Mauricio Andre Dubón ( born July 19, 1994) is a Honduran professional baseball shortstop and center fielder for the Houston Astros of Major League Baseball (MLB).  The Boston Red Sox selected Dubón out of high school in the 26th round of the 2013 MLB draft.  He made his MLB debut with the Milwaukee Brewers in 2019, and has also played for the San Francisco Giants

Early life and high school career
Dubón was born and raised in San Pedro Sula, Honduras where he attended Liceo Bilingüe Centroamericano High School.

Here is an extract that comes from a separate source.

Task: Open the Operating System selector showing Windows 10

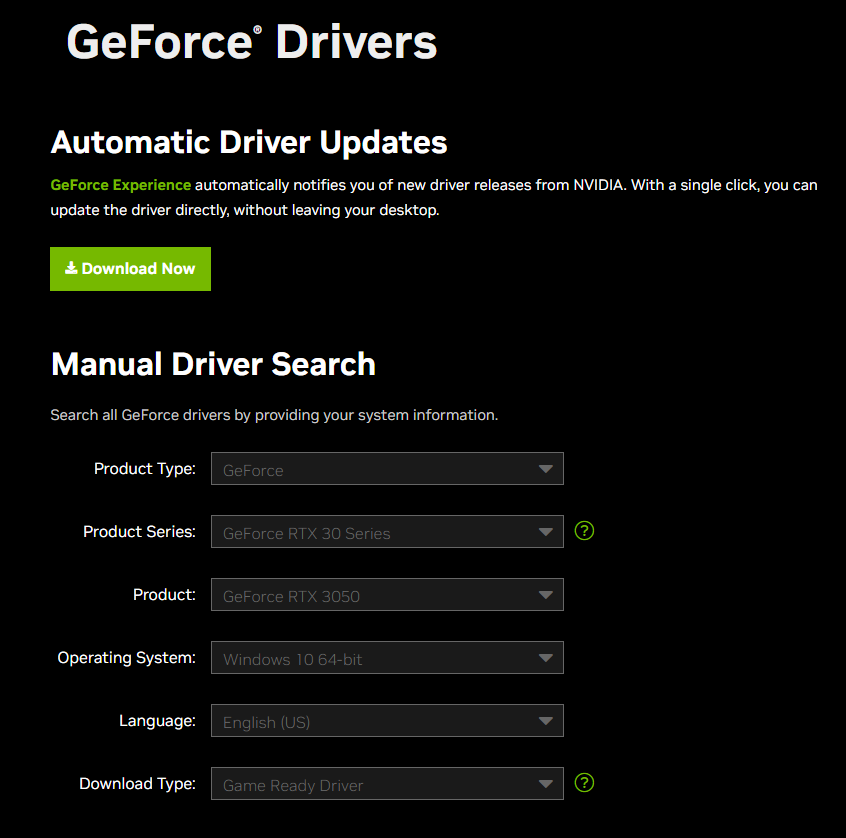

When Dubón was 15 years old, a Christian mission group that was visiting Honduras saw Dubón play baseball and invited him to move to the United States to hone his baseball skills while attending high school. Dubón accepted the offer and moved to Sacramento, California where he enrolled at Capital Christian High School as a foreign exchange student. He posted a .509 batting average (86-for-169) after his junior and senior years at Capital Christian High School, including 23 doubles, 14 triples, eight home runs, and 81 RBIs before being drafted by Boston. He was ranked by Baseball America as the best defensive player among the 2013 Red Sox draft picks.

Professional career

Boston Red Sox
The Red Sox selected Dubón in the 26th round of the 2013 MLB draft. After batting .245 in 20 games for the GCL Red Sox shortly after signing, Dubón was promoted to the Lowell Spinners in 2014 and ranked among the top ten in the New York–Penn League with a .320 batting average (82-for-256).

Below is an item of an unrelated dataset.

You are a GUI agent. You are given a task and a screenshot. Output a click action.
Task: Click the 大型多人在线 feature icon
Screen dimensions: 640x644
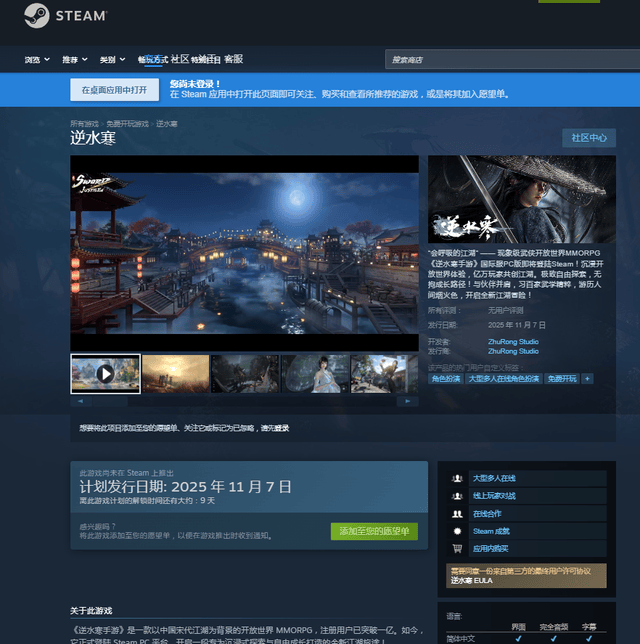point(457,478)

For the Greenville Drive in 2015, Dubón hit .364 through his first 11 games and had hit safely in 10 of those contests. He finished the season with High-A Salem Red Sox of the Carolina League, hitting a combined .288/.349/.376 slash line with 30 stolen bases in 120 games during the two stints. He was an SAL mid-season All Star. He then was invited by the Boston Red Sox to participate in its 2016 spring training.

Dubón continued his development at Salem in 2016, earning a spot in the Carolina League All-Star team to play in the 2016 California-Carolina League All-Star Game. He was promoted to Double-A Portland Sea Dogs following his appearance in the All-Star Game. At the time of his promotion, Dubón had a .306/.387/.379 line over 238 at-bats with a good approach producing more walks (33) than strikeouts (25). The .306 average was good for third in the Carolina League, and the on-base percentage ranked sixth. Besides, his speed has also continued to be a huge part of his game, stealing 24 bases in 28 attempts, for the sixth best in the league.

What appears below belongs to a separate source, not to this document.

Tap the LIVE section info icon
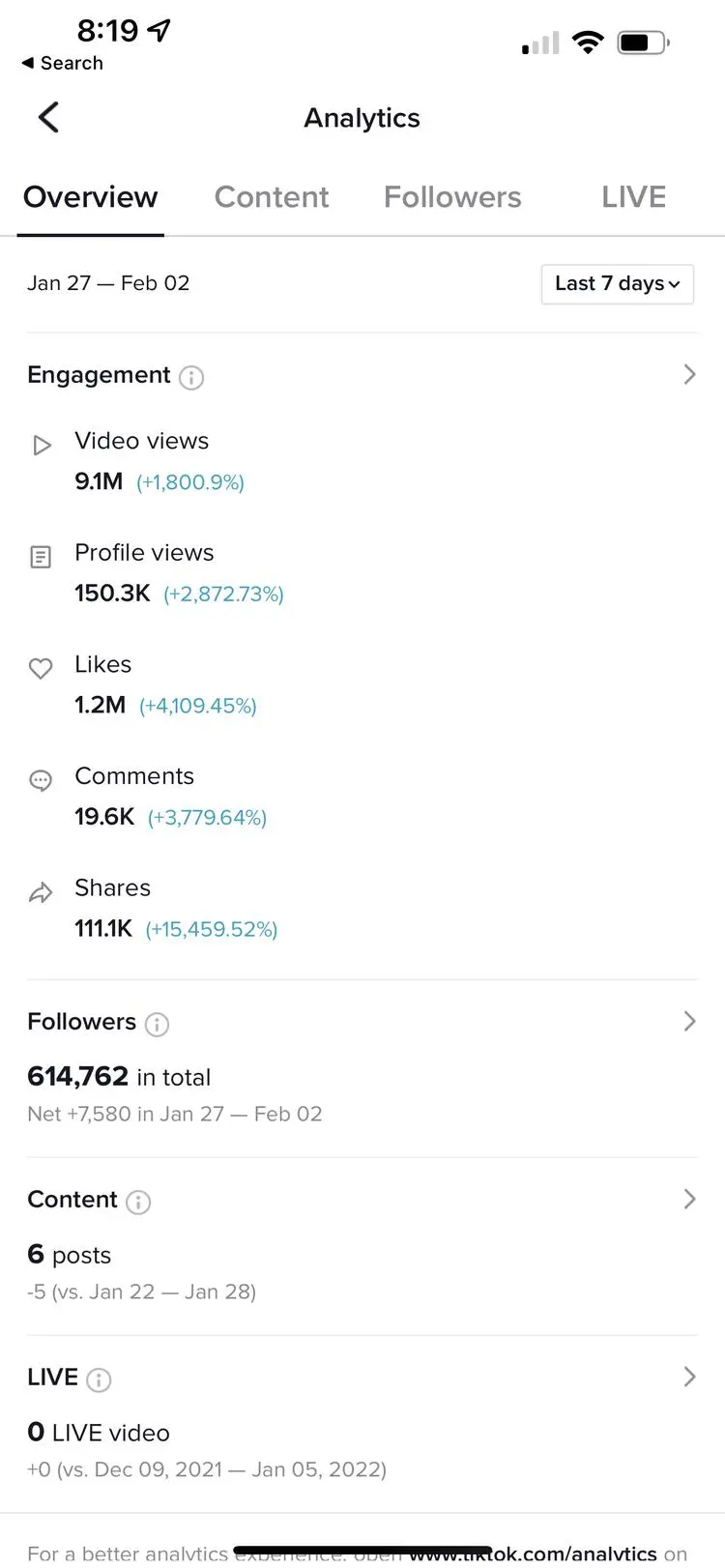 (x=99, y=1379)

At Double-A, Dubón improved his slash line to .339/.371/.538 over 62 games with Portland, including 23 multi-hits games, six home runs and 40 RBI. Overall, he hit .323/.379/.461 with 101 runs, 69 RBI and 30 stolen bases in the two stints. Besides, he led the Red Sox minors system in runs and hits (157), while his .323 average was the second-best to Aneury Tavárez (.330). In addition, he finished third in stolen bases behind Yoan Moncada (45) and Danny Mars (31) and sixth in RBIs. He was a Carolina League mid-season All Star. He then was selected to join the Surprise Saguaros of the Arizona Fall League during the postseason.

Milwaukee Brewers
On December 6, 2016, the Red Sox traded Dubón, Travis Shaw, and Josh Pennington to the Milwaukee Brewers in exchange for Tyler Thornburg. He spent 2017 with both the Biloxi Shuckers and the Colorado Springs Sky Sox, posting a combined .274 batting average with eight home runs, 57 RBIs and 38 stolen bases in 129 total games between both teams. He was a Southern League mid-season All Star. The Brewers added him to their 40-man roster after the season.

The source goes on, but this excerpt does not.